Лени бросила на него насмешливый взгляд.

— Саймон, я только что это уже сказала.

Он проигнорировал ее замечание.

— Я только что вспомнил, эта песня играла по радио в машине, когда я умер.

— Ого-го. Ты это вспомнил?

— Да. Я теперь все больше и больше вспоминаю. И не только приятное.

Тут они все ненадолго примолкли.

Изабелла, сама того не желая, начала подпевать радио. Она ничего не могла с собой поделать.

Все так и подпрыгнули, когда Хейден вдруг заорал:

— Да выключит кто-нибудь эту сраную песню в конце концов?

То ли его услышали и послушались, то ли потому, что это был его мир и здесь он был босс, но музыка оборвалась. Саймон поблагодарил поклоном и продолжал:

— Мало того что песня сама по себе глупая, но вы видели клип к ней?

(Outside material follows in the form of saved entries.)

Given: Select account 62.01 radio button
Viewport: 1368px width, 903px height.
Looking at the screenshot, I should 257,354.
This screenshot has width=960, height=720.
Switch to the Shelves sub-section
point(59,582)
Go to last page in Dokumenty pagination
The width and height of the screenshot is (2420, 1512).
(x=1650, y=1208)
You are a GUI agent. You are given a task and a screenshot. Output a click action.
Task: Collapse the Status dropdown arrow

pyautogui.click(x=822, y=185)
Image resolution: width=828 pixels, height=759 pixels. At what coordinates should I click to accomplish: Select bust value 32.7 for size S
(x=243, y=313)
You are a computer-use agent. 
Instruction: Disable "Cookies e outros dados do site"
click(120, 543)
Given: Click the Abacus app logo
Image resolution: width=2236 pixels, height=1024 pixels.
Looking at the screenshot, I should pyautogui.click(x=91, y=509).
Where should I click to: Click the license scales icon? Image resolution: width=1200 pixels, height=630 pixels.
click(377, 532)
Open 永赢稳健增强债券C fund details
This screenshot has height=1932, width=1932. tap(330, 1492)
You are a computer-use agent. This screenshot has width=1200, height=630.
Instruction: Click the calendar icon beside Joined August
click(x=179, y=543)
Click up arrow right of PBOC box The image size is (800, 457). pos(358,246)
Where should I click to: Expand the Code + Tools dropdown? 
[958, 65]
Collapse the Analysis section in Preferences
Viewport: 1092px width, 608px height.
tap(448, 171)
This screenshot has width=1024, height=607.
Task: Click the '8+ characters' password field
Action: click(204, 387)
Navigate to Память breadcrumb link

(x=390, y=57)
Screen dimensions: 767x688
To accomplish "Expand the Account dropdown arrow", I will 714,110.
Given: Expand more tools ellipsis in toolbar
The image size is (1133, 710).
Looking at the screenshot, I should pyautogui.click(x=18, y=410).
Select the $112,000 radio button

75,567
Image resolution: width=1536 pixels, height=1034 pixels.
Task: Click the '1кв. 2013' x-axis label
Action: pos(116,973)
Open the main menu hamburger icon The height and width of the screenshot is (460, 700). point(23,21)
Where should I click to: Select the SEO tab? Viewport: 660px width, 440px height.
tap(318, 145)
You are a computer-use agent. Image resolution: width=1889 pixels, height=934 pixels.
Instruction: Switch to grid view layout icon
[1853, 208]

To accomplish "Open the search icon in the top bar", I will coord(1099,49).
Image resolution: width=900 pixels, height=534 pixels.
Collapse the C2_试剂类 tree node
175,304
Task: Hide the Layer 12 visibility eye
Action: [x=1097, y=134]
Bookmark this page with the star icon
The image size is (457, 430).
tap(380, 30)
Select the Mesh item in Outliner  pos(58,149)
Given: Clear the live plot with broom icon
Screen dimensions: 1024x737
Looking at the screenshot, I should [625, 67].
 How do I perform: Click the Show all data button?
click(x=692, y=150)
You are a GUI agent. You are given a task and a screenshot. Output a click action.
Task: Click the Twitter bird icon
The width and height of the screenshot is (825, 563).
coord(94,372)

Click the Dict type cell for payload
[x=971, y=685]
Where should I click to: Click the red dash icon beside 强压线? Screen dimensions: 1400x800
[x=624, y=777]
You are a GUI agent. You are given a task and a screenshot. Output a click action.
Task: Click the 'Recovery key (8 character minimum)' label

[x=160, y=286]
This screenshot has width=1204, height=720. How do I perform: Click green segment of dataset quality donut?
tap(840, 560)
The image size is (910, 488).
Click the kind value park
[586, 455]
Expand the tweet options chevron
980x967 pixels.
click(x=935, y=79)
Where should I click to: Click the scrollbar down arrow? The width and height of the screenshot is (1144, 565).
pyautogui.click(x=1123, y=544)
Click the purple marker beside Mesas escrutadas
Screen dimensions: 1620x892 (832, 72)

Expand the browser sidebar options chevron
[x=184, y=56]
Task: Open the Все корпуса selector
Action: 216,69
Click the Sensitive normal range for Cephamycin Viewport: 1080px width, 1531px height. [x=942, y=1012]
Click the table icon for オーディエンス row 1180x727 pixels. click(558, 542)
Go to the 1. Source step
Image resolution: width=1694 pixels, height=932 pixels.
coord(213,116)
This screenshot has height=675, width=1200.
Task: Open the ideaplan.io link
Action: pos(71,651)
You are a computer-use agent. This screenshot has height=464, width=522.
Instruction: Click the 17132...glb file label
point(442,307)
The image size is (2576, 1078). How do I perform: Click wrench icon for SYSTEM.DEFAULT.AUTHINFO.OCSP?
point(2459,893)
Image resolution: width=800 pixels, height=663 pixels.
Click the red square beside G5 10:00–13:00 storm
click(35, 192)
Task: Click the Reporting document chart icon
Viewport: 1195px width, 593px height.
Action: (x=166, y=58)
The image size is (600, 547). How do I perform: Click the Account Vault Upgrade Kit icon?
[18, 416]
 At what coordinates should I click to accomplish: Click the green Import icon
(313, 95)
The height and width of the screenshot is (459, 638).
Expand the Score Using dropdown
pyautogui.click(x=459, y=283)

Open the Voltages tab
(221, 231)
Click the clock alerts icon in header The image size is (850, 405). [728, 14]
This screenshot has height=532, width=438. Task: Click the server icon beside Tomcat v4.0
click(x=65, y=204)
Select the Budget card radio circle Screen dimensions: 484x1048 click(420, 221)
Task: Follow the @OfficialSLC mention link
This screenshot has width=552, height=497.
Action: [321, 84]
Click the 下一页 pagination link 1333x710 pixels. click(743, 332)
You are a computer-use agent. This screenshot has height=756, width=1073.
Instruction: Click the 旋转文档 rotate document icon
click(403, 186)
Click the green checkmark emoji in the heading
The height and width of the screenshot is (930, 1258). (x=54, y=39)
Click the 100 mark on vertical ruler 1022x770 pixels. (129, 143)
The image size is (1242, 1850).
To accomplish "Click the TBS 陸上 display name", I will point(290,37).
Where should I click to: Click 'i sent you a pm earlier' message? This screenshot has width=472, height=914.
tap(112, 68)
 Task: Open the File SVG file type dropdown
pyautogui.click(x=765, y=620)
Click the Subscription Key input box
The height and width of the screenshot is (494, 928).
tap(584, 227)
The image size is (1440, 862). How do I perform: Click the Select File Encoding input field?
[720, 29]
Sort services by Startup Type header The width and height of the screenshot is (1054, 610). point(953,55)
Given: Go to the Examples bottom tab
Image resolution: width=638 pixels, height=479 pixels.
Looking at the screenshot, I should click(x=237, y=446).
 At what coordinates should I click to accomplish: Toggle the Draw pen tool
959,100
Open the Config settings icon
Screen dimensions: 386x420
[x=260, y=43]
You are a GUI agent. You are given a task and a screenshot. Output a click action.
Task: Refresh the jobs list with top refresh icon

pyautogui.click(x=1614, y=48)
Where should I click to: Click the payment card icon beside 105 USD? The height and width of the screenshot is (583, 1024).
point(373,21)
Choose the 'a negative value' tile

За группой гонятся по пустыне огромная ящерица и какой-то мужик в серебряном скафандре.

— И Джордж Буш. Про него не забудь.

— Верно, Буш тоже за ними гнался. А помните, чем заканчивается клип? Буш ловит всю группу и съедает.

— Съедает? — Изабелла телевизор не смотрела, поэтому клип не видела.

— Ага — президент Буш съедает черных рэперов. Вместе с одеждой.

Официантка принесла напитки и сообщила, что цыпленок будет готов через несколько минут. Когда она ушла, Изабелла спросила:

— А что дальше?

— Где?

— В этом клипе. Если Буш съедает музыкантов, то песня вроде как кончается, или нет?

Лени фыркнула.

— По идее должна, но не тут-то было.

Женщины продолжали разговаривать. Хейден перестал их слушать, а сосредоточился на воспоминаниях о песне и клипе. Точнее, о том моменте, когда он слышал ее в последний раз, перед смертью. Он как раз сидел в автомойке на бульваре Ла Сьенега в Лос-Анджелесе. Три дня назад его выгнали с работы. Еще месяцем раньше женщина, с которой он жил, попросила его съехать из ее дома. Теперь он вспомнил все подробно, до мельчайших деталей. Когда он попал сюда впервые, то даже не знал, что умер.

— Саймон.

Голос Лени донесся до него словно издалека. Он сделал вид, что не слышит. Лишь совсем недавно он начал ясно и с истинным пониманием видеть события своей кончившейся жизни. А теперь перед ним впервые во всех подробностях предстал тот предпоследний миг, и он хотел рассмотреть его, чтобы понять…

— Саймон!

— Что, Лени?

— Чем ты занят?

— А что?

— Да посмотри вокруг! Чем ты занимаешься?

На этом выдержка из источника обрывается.